Read the entire article here.
9 February 2021
Growing up, I quit ballet as soon as the schools where I was training no longer required it. Because of ballet’s adherence to a strict gender binary, I often felt excluded and frustrated by the art form, even before I had the language to identify how it heightened my gender dysphoria. Midway through college, I quit dance altogether, except for the occasional class, and took up weight lifting instead. But at the start of the COVID-19 pandemic, I began taking virtual ballet as a way to stay strong and exercise inside my apartment.
A friend of mine was taking classes on Zoom from a teacher who she said was particularly kind and thoughtful, and she invited me to join her. I agreed because I needed a distraction and my muscles craved fatigue. Ballet still made me anxious, and I even cried after class for the first few weeks.
But overall, ballet felt much more casual. Nobody had a barre at home, many people weren’t wearing leotards, and the main focus was on dancing together as best as we could during a time of crisis. Soon, my previous associations with the technique started to fade.
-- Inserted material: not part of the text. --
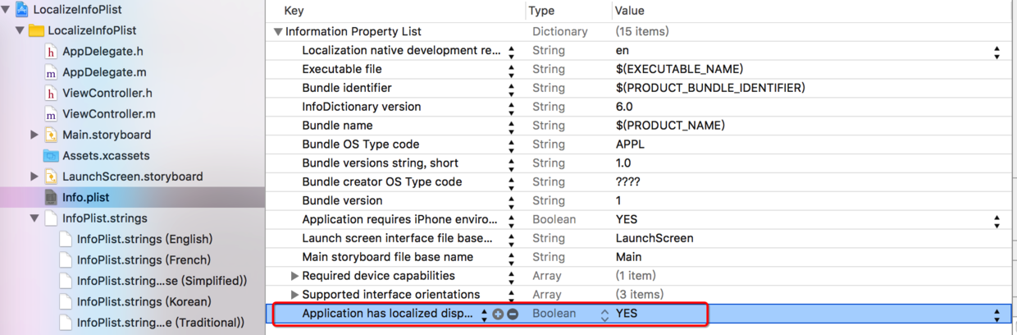Screen dimensions: 1017x335
Task: Click the Key column header
Action: (294, 11)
Ballet began to ignite joy in me, and I started taking up to five virtual classes a week from New York City studios, like Ballet Arts, Peridance and Broadway Dance Center. In doing so, I’ve caught glimpses of what inclusive, gender-expansive ballet could look and feel like.
I didn’t come to understand myself as nonbinary until I was 20, but when I did, my frustrations with my dance training began to make sense. I remember being 14, looking through the studio windows at the boys’ ballet class and longing to be in there myself, working on leaps and turns and strengthening my shoulders. At home, I practiced tours and could consistently land a clean double. But during class, even when we were given the option to do either tours or turns from fifth, I felt self-conscious, like everyone was looking at me if I chose the “boy” step.
Now, even though I take virtual classes with my camera on, there’s much less scrutiny from my peers or teachers when I, a feminine person, do a typically masculine step. Alone in my apartment, no spotlight catches me, nobody laughs, and my choice isn’t perceived as a statement. I can do tours and mess up. I can be mediocre, because I don’t have to justify why I’m choosing a step that doesn’t match the gender I was assigned at birth.
During virtual classes I feel more comfortable dressing in gender-affirming dancewear. If I go to a studio wearing leggings and a T-shirt, traveling across the floor between women in their beautiful leotards and skirts can make me feel like I don’t belong or like I’m doing something wrong. It also helps that I don’t have large mirrors at home, and while that’s frustrating for self-correcting my alignment, it alleviates the dysphoria of looking in a mirror for an hour and a half, knowing that everybody in the room perceives me as a woman. On Zoom, I can put my pronouns in my screen name.
In a 1988 article titled “Performative Arts and Gender Constitution” in Theater Journal, queer theorist Judith Butler posits that “gender is instituted through the stylization of the body and, hence, must be understood as the mundane way in which bodily gestures, movements, and enactments of various kinds constitute the illusion of an abiding gendered self.” Virtual classes have given me the opportunity to explore how to do ballet like a nonbinary dancer, like myself. Dancing alone has taught me how to break out of the ingrained training of performing the bodily gestures, movements and enactments of womanhood in ballet.